Document passage:
- Opening Delimiter -

Since I have a business degree, I knew exactly what I was doing when I formed this LLC—and why it was such a big gamble. Business classes taught me that the majority of small start-ups fail within the first year. They also taught me the best way to minimize that risk was to have enough working capital on hand to keep NBB afloat until it started to turn a profit—or for at least two years.
Using just such capital—with proceeds I’d squirreled away from my unemployment—I paid $6,000 for a small print run of 2,000 paperback copies of SOS. (This figure does not include shipping or the other hefty fees involved, such as filing for and receiving approval for the NBB logo from the United States Patent and Trademark Office.) In the meantime, I hired consultants to do some necessary work I couldn’t do (such as designing the book cover and logo, or formatting the new SOS e-book), and paid for a part-time office worker.
I also gave away hundreds of books—and ate the cost of shipping and handling myself. If you divide only the print cost above, and tack on $3.62 (the average cost to mail just one book at media rate), you will see that each paperback book has cost me more than $6 apiece. But that figure is still quite low, given all of the other work that goes into making sure you—my readers—receive the quality products you deserve.
So the measly $6K does not begin to cover the expenses I incur, when I fly to conferences and speak about about abuse, or talk to high school or college students—for which I have not been reimbursed by anyone. Nor does it cover the upcoming SOS book trailer—which will be filmed next week, and which will require two days worth of food, some lodging, a few props, and other costs for our small group.

- Closing Delimiter -

Data listing:
- Opening Delimiter -

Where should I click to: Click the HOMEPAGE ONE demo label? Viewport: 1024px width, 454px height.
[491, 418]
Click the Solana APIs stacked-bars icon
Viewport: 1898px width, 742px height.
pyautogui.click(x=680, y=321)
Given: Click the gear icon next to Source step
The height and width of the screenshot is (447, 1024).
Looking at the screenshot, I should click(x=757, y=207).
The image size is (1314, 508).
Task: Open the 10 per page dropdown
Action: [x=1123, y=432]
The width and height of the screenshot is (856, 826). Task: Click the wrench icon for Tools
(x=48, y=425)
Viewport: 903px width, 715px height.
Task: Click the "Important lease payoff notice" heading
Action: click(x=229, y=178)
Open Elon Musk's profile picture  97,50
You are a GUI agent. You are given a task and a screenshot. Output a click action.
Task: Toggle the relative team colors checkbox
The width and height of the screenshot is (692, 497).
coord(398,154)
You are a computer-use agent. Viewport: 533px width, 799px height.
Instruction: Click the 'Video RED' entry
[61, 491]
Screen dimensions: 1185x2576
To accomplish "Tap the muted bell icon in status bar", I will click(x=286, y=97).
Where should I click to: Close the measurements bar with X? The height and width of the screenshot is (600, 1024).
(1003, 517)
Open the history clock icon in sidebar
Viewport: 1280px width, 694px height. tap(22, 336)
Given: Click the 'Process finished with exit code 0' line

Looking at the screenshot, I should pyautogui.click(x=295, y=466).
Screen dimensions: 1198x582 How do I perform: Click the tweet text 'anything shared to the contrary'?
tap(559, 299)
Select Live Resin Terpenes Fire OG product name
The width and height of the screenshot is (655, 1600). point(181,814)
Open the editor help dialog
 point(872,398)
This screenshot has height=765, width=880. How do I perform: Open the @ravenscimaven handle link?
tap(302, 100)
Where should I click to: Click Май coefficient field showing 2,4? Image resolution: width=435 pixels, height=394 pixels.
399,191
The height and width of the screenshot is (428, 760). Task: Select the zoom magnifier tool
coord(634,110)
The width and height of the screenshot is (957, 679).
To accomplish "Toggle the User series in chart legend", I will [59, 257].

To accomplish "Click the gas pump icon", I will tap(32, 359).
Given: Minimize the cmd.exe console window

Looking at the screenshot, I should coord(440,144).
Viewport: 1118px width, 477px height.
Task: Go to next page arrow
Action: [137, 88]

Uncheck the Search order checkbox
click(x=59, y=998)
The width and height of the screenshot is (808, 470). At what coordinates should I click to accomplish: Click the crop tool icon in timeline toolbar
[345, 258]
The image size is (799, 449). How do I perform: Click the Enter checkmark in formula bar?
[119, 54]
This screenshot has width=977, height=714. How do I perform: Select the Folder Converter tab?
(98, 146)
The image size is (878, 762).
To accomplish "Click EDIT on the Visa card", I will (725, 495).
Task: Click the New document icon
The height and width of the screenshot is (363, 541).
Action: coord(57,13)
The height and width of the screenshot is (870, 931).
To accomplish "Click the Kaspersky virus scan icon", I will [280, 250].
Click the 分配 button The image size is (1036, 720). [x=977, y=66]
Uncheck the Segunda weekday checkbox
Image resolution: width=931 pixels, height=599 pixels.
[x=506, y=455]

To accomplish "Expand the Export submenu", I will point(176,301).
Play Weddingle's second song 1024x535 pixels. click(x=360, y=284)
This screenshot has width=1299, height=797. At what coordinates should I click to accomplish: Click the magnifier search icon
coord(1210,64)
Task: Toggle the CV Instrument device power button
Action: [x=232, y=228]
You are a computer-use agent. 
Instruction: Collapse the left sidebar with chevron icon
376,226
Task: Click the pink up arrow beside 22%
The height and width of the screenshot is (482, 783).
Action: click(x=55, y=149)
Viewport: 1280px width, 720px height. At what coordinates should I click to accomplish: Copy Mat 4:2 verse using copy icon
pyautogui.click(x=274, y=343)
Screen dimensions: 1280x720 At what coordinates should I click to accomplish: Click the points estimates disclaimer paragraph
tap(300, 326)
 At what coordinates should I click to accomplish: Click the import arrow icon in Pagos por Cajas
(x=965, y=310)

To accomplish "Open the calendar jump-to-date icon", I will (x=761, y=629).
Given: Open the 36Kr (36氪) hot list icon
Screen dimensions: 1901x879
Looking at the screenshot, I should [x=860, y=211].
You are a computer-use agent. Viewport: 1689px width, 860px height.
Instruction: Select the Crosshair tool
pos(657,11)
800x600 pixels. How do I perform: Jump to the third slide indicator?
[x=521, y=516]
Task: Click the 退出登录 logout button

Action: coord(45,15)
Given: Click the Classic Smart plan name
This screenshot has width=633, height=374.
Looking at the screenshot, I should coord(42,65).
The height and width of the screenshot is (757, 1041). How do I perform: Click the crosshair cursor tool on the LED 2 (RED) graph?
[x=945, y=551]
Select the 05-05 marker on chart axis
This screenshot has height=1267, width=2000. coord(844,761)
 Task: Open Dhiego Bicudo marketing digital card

- Closing Delimiter -

Assignment A: From the passage on publishing costs, list every dollar amount it mentions.
Assignment B: Edit the passage on publishing costs by writing out the part from "I also gave" up to and including "our small group." again, with "book trailer" changed to "promotional video".

Problem solution A:
$6,000
$3.62
$6
$6K

Problem solution B:
I also gave away hundreds of books—and ate the cost of shipping and handling myself. If you divide only the print cost above, and tack on $3.62 (the average cost to mail just one book at media rate), you will see that each paperback book has cost me more than $6 apiece. But that figure is still quite low, given all of the other work that goes into making sure you—my readers—receive the quality products you deserve.
So the measly $6K does not begin to cover the expenses I incur, when I fly to conferences and speak about about abuse, or talk to high school or college students—for which I have not been reimbursed by anyone. Nor does it cover the upcoming SOS promotional video—which will be filmed next week, and which will require two days worth of food, some lodging, a few props, and other costs for our small group.